Read through the entries below and copy each line where "checkmark" turns up.

## Working data
╭──

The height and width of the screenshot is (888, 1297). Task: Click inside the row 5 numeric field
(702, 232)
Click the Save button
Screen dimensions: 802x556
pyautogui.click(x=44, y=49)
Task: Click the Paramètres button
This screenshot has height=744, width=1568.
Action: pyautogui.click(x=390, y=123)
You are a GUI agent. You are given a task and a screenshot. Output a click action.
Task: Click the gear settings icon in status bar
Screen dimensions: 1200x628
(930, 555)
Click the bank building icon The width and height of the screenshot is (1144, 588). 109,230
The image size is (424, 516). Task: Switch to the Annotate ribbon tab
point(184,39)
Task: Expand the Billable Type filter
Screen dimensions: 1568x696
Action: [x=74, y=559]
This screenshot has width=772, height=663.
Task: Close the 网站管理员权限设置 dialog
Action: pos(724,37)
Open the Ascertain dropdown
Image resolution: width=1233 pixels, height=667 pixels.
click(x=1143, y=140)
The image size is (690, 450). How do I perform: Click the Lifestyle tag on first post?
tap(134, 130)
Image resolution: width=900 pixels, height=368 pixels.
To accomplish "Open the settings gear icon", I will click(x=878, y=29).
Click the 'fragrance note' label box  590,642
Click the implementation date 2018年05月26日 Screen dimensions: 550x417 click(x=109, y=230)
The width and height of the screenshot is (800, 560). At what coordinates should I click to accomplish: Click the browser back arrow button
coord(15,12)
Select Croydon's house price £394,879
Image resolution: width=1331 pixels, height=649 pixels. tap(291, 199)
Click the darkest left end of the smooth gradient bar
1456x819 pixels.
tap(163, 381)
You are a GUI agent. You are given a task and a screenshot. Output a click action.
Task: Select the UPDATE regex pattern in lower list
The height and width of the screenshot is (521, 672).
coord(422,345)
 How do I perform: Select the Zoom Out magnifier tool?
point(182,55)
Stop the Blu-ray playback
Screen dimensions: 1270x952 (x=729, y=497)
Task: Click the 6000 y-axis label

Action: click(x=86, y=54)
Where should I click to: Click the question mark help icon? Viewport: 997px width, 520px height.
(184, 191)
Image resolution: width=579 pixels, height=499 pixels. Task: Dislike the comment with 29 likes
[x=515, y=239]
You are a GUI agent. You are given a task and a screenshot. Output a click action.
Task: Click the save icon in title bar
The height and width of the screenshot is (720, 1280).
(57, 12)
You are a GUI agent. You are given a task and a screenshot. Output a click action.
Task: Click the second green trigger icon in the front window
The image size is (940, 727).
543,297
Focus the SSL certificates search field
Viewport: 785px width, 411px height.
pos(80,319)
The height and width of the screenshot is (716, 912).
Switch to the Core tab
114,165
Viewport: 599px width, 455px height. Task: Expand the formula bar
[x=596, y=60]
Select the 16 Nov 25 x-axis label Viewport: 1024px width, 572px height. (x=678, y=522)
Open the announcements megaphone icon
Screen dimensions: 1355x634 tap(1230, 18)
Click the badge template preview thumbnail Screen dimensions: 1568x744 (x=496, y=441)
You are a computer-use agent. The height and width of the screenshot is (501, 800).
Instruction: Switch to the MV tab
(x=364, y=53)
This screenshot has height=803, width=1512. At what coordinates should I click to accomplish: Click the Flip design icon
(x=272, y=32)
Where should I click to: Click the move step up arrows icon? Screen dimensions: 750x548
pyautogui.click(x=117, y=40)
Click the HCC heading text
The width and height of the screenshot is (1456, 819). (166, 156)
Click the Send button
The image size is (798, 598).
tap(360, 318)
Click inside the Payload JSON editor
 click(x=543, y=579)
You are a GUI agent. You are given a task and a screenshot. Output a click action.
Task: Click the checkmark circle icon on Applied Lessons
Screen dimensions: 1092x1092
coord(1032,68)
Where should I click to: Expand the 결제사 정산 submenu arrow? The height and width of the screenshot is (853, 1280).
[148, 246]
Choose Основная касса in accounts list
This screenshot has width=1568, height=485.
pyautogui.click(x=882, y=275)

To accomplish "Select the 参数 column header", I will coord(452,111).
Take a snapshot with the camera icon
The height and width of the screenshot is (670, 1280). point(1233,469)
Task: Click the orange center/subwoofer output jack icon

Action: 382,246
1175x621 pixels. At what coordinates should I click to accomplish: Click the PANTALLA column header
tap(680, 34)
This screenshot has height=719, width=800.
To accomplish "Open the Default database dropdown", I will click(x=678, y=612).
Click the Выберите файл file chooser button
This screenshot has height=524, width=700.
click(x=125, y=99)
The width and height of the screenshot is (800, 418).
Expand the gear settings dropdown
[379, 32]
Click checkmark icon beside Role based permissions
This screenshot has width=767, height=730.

╰──

## Task result
Task: Click the checkmark circle icon on Applied Lessons
Click checkmark icon beside Role based permissions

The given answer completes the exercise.